Caribische immigranten en het slavernijverleden in Utrecht: van herdenking in kleine kring naar viering in het openbaar
Summary
In 1873 maakte Nederland een einde aan de slavernij door ook de opvolger daarvan, de
verplichte contractarbeid onder staatstoezicht, af te schaffen. Sindsdien is het in Nederland zeer
lang stil geweest rond dit thema. Toch is het niet zo dat er geen aandacht voor het
slavernijverleden gevraagd werd. Caribische immigranten (Surinamers of mensen van de
voormalig Nederlandse-Antillen) zijn, sinds hun aankomst in Nederland, altijd al met dit
onderwerp bezig geweest. Dit gebeurde in eerste instantie - tot eind jaren zestig - vooral op zeer
kleine schaal in de grote steden, onder leiding van voornamelijk universitaire Caribische
studenten. In Utrecht verenigden ze zich bijvoorbeeld in 1948 in de Surinaamse
Studentenvereniging Utrecht (SSVU).
Het actievoeren was in den beginne weinig succesvol. De (witte) Nederlandse
maatschappij stond om diverse redenen niet open voor een gesprek over de koloniale
geschiedenis en de gruwelen van de slavernij. Onder andere het beeld van ‘de Nederlandse
cultuur’ waarin dit onderwerp niet past, tezamen met de aanwezigheid van racisme en
discriminatie in de samenleving, een overheidsbeleid gericht op assimilatie en diverse crises
zijn hierop van invloed.

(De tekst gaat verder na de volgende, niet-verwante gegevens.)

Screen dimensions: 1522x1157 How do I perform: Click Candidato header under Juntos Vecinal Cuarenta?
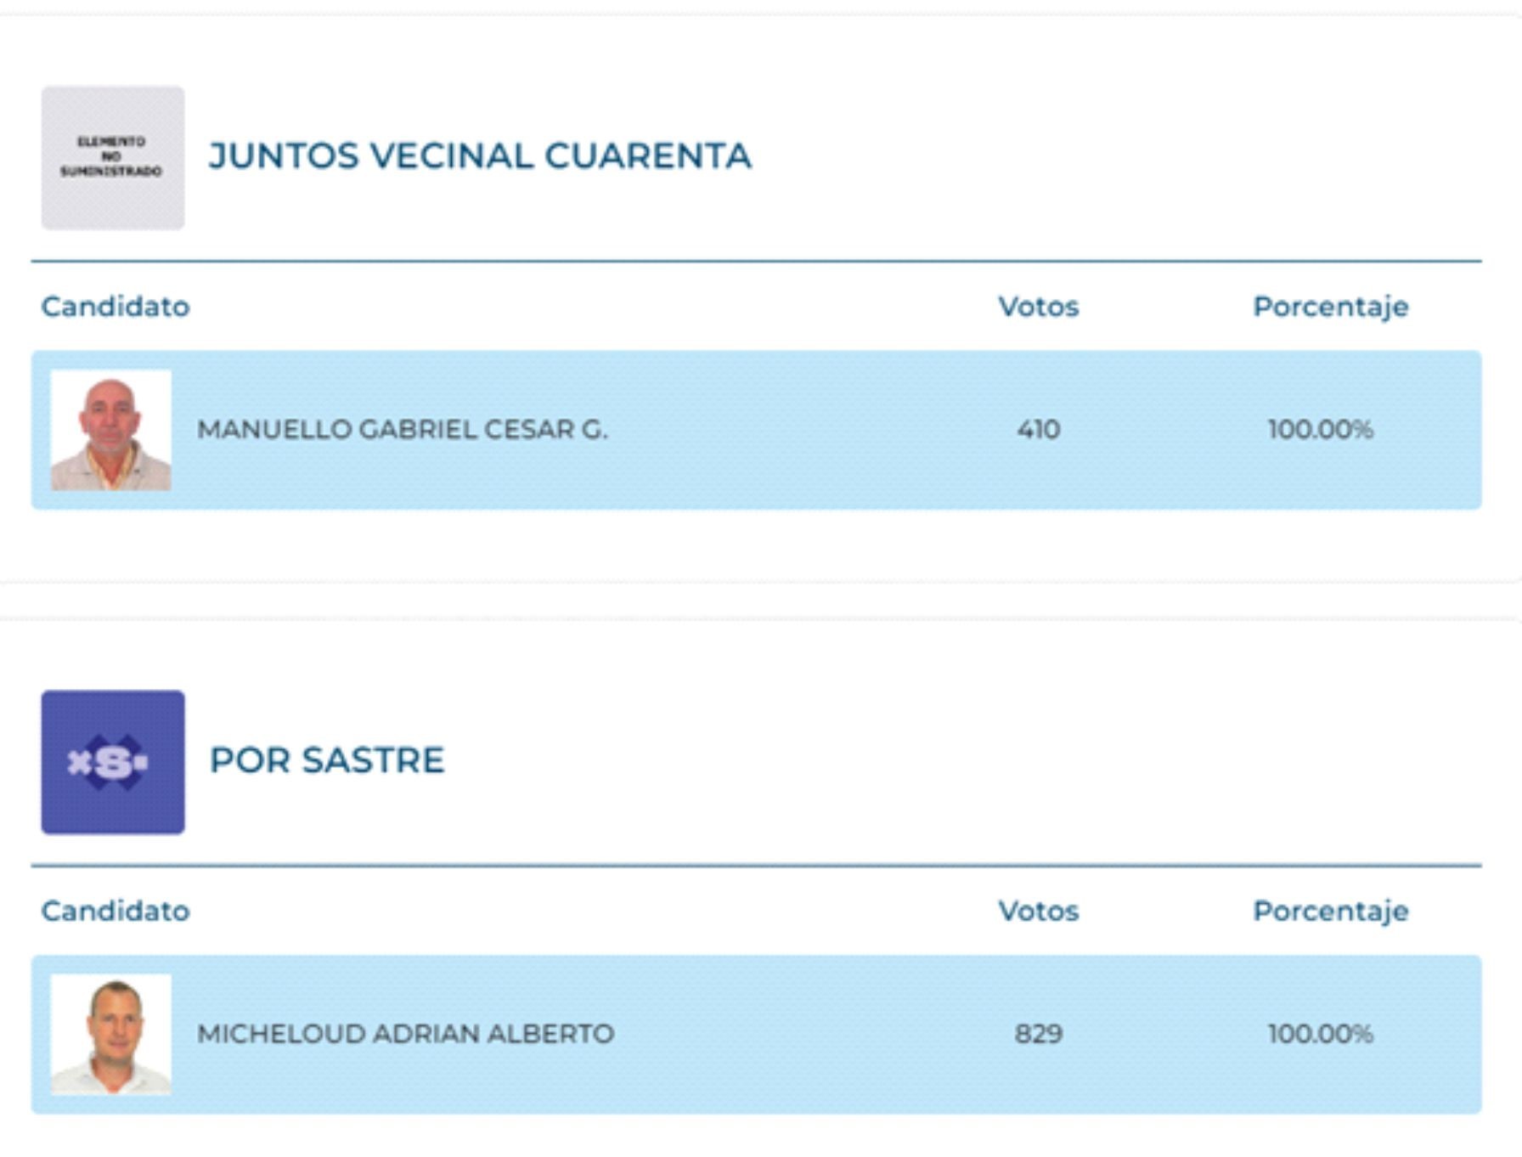pyautogui.click(x=116, y=307)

Daarnaast zijn de actievoerders vaak tijdelijke migranten in de vorm
van studenten, die na hun afstuderen in Nederland weer vertrekken naar hun thuisland.
Van lange duur was de afwezigheid van aandacht voor het slavernijverleden echter niet.
Het vooruitzicht van Surinaamse onafhankelijkheid in 1975 zorgde ervoor dat zeer veel
Caribische immigranten permanent naar Nederland en Utrecht kwamen. Bij aankomst werd er
in eerste instantie wederom weinig aandacht aan het slavernijverleden besteed, zowel door de
Caribische immigranten als door de autochtone Nederlanders. Om diverse redenen veranderde
dit aan het begin van de jaren tachtig. Onder andere de opkomst van radio en televisie, de
toename van internationale reizen, de verbeterde welvaart van Caribische Nederlanders en
veranderend overheidsbeleid speelden hierin een rol. Ook ontstonden er veel
migrantenorganisaties die activiteiten organiseerden gericht op het slavernijverleden. In Utrecht
veranderde de SSVU in 1973 in de grote Landelijke Organisatie van Surinamers in Nederland
(LOSON). De eerste aandachtsgolf voor het slavernijverleden was een feit.
Diverse oorzaken, waaronder het gebrek aan wetenschappelijke literatuur ter
onderbouwing van het activisme, zorgden ervoor dat eind jaren negentig aandacht en activisme
voor het onderwerp verdwenen. Tien jaar later, omstreeks 2010, ontstond een tweede
aandachtsgolf voor het slavernijverleden. Onder andere de opkomst van een jonge,
hoogopgeleide en strijdlustige generatie die Nederland steeds meer als thuisland gaat zien speelt
hierin een rol, tezamen met de opkomst van sociale media, meer wetenschappelijke literatuur
en groeiende internationale aandacht voor dit onderwerp.
Deze tweede aandachtsgolf lijkt langer aan te houden dan de vorige golf, onder andere
vanwege de institutionalisering van de geschiedenis van de slavernij. Het slavernijverleden lijkt
daardoor - voor het eerst in de geschiedenis - steeds meer onderdeel van de Nederlandse en
Utrechtse publieke geschiedbeleving te worden. De vraag is hoelang deze tweede aandachtsgolf
zal blijven aanhouden. Blijft de aandacht voor het slavernijverleden groeien? Of komt ook deze
golf na verloop van jaren ten einde, net zoals in de jaren tachtig gebeurde?